On Tue, Aug 16, 2011 at 8:30 AM, Amir E. Aharoni amir.aharoni@mail.huji.ac.il wrote:
2011/8/16 MZMcBride z@mzmcbride.com:
An extension such as ClickTracking is probably a much better option if you can get local consensus and sysadmin support.
Are there any special implications i should know about? Privacy? Performance? Anything else?
As for privacy: for each event, we store * the kind of event (e.g. 'clicked on the recent changes link in the sidebar') * the timestamp, with second-level granularity, in UTC (just like for edits) * whether the user was logged in * the user's lifetime edit count at the time of the event * the number of edits the user made in the 1, 3 and 6 months preceding the event
This is all tracked in a database table that is not shared with the outside world. The data we'll give you will be in some aggregated form like "on September 2nd between 16:00 and 17:00 UTC, the recent changes link was clicked 40 times, of which 30 clicks were by users with a lifetime edit count greater than 10". So aside from the fact that we store some mildly stalkerish (but not personally identifiable, unless your edit count differs substantially from everyone else's such that you can be identified by your edit count alone) information privately, the information we make public shouldn't be privacy-sensitive, right?

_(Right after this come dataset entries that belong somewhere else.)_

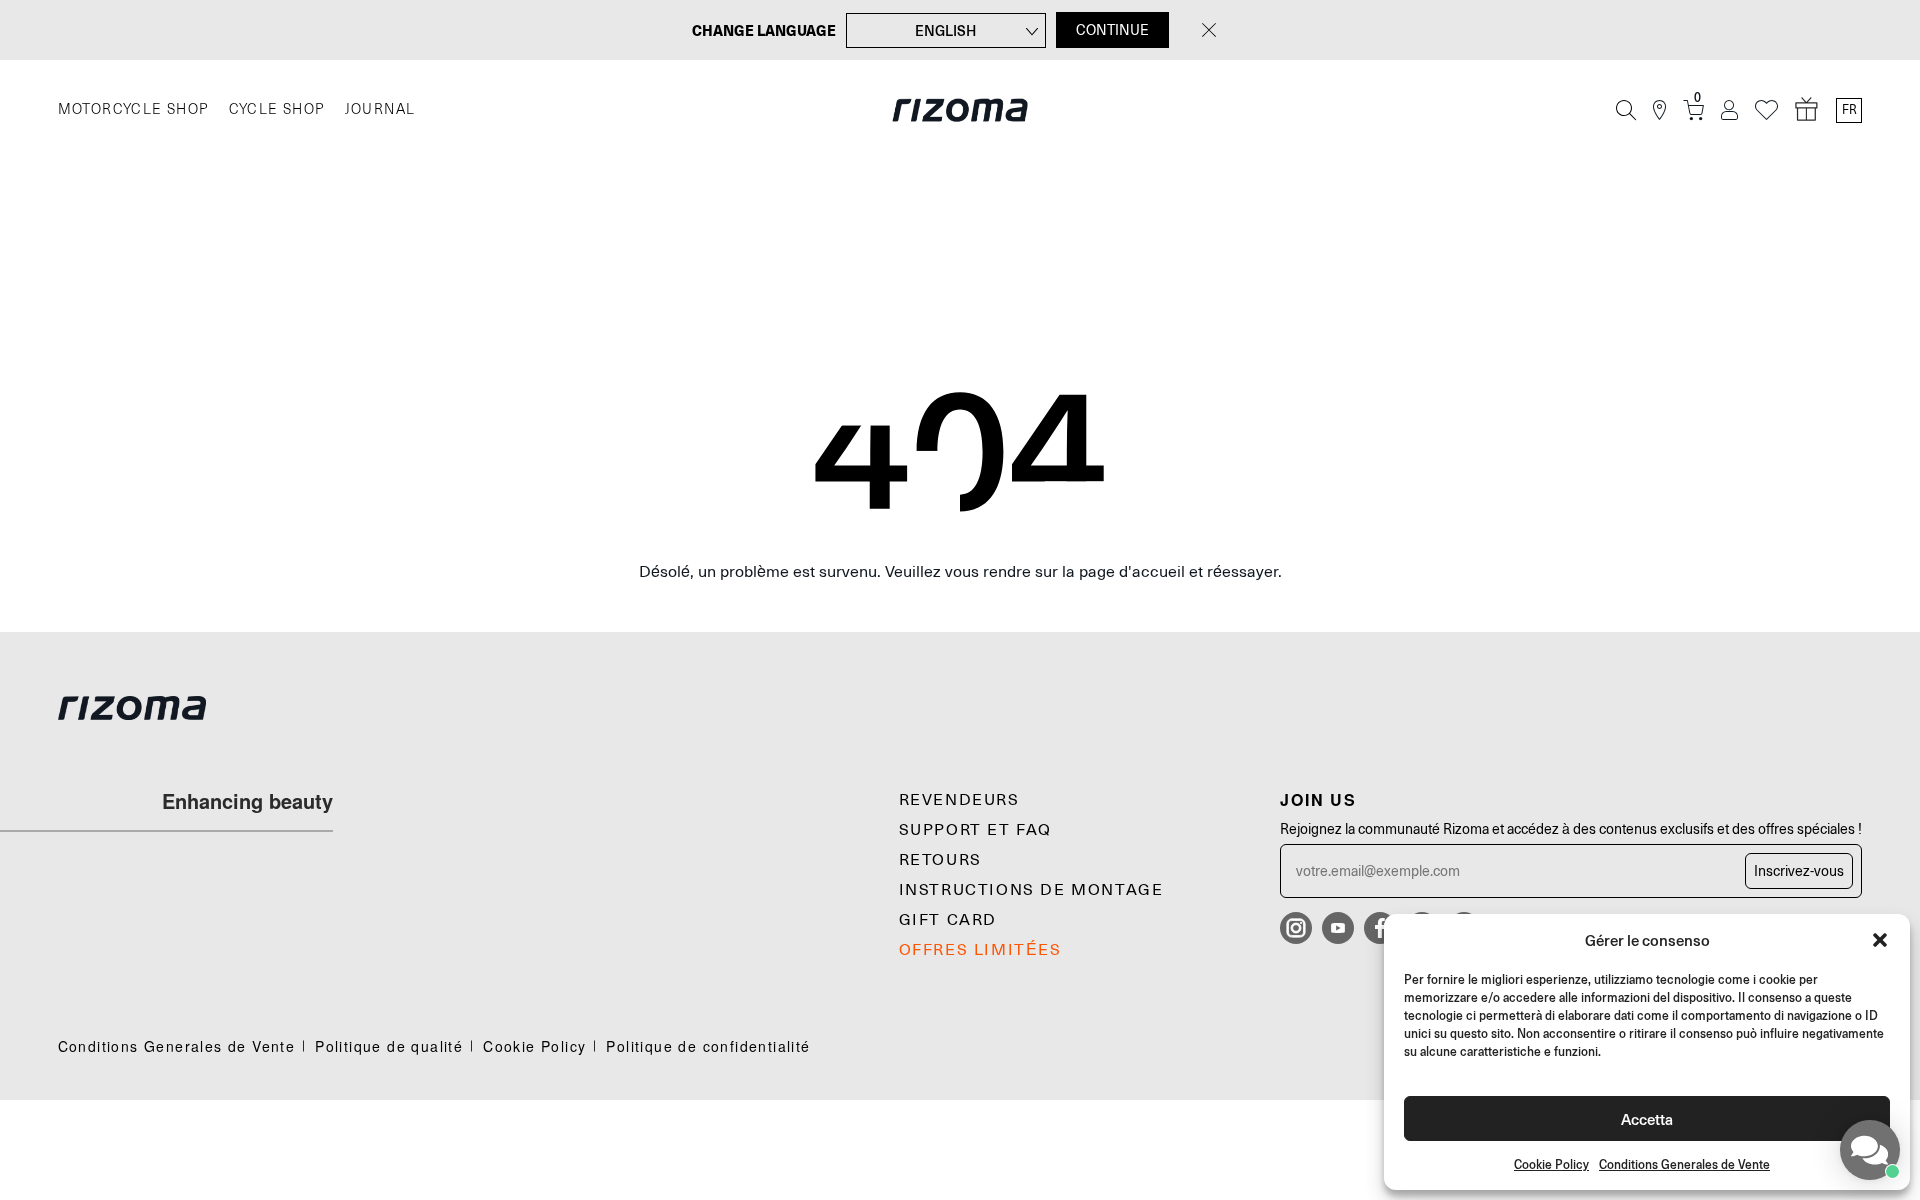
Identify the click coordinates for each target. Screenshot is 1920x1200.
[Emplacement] (1659, 110)
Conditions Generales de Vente (1684, 1164)
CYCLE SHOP (277, 109)
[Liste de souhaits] (1766, 110)
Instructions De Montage (1031, 890)
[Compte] (1729, 110)
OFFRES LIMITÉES (980, 950)
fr (1849, 110)
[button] (1880, 940)
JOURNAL (380, 109)
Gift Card (948, 920)
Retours (940, 860)
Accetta (1647, 1118)
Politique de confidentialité (708, 1046)
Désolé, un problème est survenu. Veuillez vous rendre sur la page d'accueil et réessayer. (960, 572)
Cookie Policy (1551, 1164)
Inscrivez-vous (1799, 871)
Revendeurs (959, 800)
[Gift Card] (1807, 110)
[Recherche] (1626, 110)
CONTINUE (1112, 30)
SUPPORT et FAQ (975, 830)
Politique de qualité (389, 1046)
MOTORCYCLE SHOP (133, 109)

As for performance, we'll be fine. As I said, we've run this kind of thing on wikis before (including enwiki, which is a little bit higher-traffic than hewiki) and we were fine. We just didn't do much with the data at the time IIRC (apart from looking at 'how many times was each link clicked for the duration of the tracking', which only tells you which links are used and which aren't), and it's too old to be useful now.